Analysis

Israel's Finance Minister Isn't the 'Responsible Adult' - He's Party to the Crumbling of Rule of Law

Weak in the polls and with zero desire to go to elections, Kahlon is trying to play the hand he has been dealt as best he can. His Kulanu party can say that it is remaining true to its historic role: damage control

Finance Minister Moshe Kahlon, November 26, 2017.
Emil Salman

There’s something a little pathetic about the repeated expectation, usually by people who did not vote for Kulanu and never will, that Finance Minister Moshe Kahlon’s party will bear the burden of protecting Israeli democracy. Kahlon has some responsibility for this expectation, as he continues to present himself as the “responsible adult” and the defender of the courts in a government that shows unprecedented hostility to the rule of law. In fact, the burden Kahlon bears is maintaining Prime Minister Benjamin Netanyahu’s fourth government – not only by the number of raised hands in the coalition, but largely, and no less importantly, by legitimizing it.

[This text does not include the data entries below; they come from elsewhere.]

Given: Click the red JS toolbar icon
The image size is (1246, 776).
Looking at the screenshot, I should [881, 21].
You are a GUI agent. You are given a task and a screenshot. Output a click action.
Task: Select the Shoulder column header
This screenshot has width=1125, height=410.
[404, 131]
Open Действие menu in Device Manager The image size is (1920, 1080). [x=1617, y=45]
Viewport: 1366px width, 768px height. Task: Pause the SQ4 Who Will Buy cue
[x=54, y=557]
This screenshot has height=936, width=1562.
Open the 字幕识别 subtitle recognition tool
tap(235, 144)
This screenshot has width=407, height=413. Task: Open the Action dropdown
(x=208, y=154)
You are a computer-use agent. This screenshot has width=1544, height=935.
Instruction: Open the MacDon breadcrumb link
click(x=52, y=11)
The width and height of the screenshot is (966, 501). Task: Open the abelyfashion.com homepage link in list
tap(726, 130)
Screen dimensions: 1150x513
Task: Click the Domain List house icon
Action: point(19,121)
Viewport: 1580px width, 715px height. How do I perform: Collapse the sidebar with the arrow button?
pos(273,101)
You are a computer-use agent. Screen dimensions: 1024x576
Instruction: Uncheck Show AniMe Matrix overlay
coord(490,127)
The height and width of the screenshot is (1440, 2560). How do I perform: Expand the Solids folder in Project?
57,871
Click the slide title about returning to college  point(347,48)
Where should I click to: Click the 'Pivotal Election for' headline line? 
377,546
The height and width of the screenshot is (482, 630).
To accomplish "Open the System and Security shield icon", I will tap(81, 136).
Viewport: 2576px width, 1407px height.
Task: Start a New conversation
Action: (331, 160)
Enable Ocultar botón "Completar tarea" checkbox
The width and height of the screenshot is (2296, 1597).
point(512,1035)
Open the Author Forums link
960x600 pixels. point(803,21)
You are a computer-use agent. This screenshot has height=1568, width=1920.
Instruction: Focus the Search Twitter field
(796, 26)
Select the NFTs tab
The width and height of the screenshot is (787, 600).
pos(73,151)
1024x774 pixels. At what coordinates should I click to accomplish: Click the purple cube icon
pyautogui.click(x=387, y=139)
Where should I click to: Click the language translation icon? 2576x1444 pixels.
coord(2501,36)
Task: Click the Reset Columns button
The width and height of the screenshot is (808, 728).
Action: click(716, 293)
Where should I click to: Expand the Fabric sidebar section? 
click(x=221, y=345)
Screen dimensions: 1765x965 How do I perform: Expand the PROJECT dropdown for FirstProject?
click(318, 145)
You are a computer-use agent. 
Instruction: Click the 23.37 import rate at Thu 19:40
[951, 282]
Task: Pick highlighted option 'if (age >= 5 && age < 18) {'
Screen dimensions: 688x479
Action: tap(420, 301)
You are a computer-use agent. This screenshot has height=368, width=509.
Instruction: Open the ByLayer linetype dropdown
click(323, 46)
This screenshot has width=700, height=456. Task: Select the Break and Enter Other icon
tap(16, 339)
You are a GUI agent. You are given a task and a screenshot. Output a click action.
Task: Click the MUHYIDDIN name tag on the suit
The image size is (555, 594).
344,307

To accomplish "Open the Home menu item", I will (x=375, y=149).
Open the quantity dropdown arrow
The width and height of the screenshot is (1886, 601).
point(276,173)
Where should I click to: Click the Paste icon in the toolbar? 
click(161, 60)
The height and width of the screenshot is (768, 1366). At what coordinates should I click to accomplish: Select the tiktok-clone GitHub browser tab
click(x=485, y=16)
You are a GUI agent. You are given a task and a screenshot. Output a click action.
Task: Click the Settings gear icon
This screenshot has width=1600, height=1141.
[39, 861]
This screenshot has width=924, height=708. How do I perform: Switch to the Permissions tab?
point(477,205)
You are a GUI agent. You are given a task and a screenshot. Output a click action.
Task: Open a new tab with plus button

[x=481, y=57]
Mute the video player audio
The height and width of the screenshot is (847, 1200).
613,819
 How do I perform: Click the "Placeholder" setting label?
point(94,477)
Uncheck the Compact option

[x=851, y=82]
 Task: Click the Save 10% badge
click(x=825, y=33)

What was presented as a dramatic surrender by Kulanu – which paved the way for the approval of the “recommendations bill” prohibiting the police from recommending an indictment of the prime minister, and which was formulated by MK David Amsalem in the Knesset Interior Committee – is none other than an additional service provided by Kahlon’s beauty salon: delicate or heavy cosmetic work on more or less insane bills. The purpose of this service is usually to weaken the law enforcement system and subjugate it to the political sphere.

As in the case of the law to retroactively legalize the hold over the occupied territories, and legitimize the expropriation of Palestinian property, Kulanu fought to extract a few ugly elements on the way to approving this generally calamitous piece of legislation. In the case of that law, the issue is the retroactive “clause 7,” whose purpose is to reverse historic court decisions, which Kulanu fought to exclude from the bill.

As for the recommendations law, Kulanu insisted that the police be allowed to submit their recommendations to the prosecution in current cases, upon request by the attorney general, but agreed that recommendations in current cases, that is, in the Netanyahu investigation, not be made public. Politicians are saying that those recommendations are due to be published in mid-December, which explains the violent hysterics of the ruling party that manifests itself in such bills.

Kahlon’s operating system is clear and constant and can be identified in both cases: The law on expropriations won’t cancel out previous High Court rulings, but will allow present and future land grabs. The police will continue submitting its recommendations to the prosecution (upon request by the attorney general) but the public will not be able to receive information on the Netanyahu investigation, that is, details of the prime minister’s alleged corruption.

We can understand Kulanu’s psychology. When they are weak in the polls and with zero desire to go to elections; alone in a coalition to which corruption is no stranger; abandoned by Habayit Hayehudi, which according to sources in Kulanu has made clear that it will not fight over the personal aspect of Amsalem’s bill – Kahlon and his party are trying to play the hand it has been dealt as best it can. Kulanu can say that it is remaining true to its historic role: damage control.

To these motives may be added that the real contribution of the law is negligible: As opposed to the original version that would truly disrupt cooperation between the police and the prosecution, the bill as approved is intended mainly to prevent making public the official police document containing its recommendations. It will not prevent the continued investigation of Netanyahu nor even stop the police from submitting its recommendations regarding him to the prosecution (if Attorney General Avichai Mendelblit isn’t afraid of Netanyahu’s thugs). It is reasonable to assume that the recommendations, whose publication will be banned, will be made orally, and will find their way into columns by country’s finest journalists. Sources close to Kulanu say he’s even counting on this. So what is the problem, besides all the hot air?

Like the law on expropriation in the territories, which is frozen in the High Court, the recommendations law is intended to change perceptions. Its goal is to publicly delegitimize the agencies investigating Netanyahu and political corruption, and to pressure them, like the expropriation law is pressuring the attorney general, who has refused to defend it in the High Court because it is unconstitutional. It doesn’t matter what story its members tell themselves, as long as the opposition is not an option for Kulanu, it is beautifying the path leading to the crumbling of the rule of law.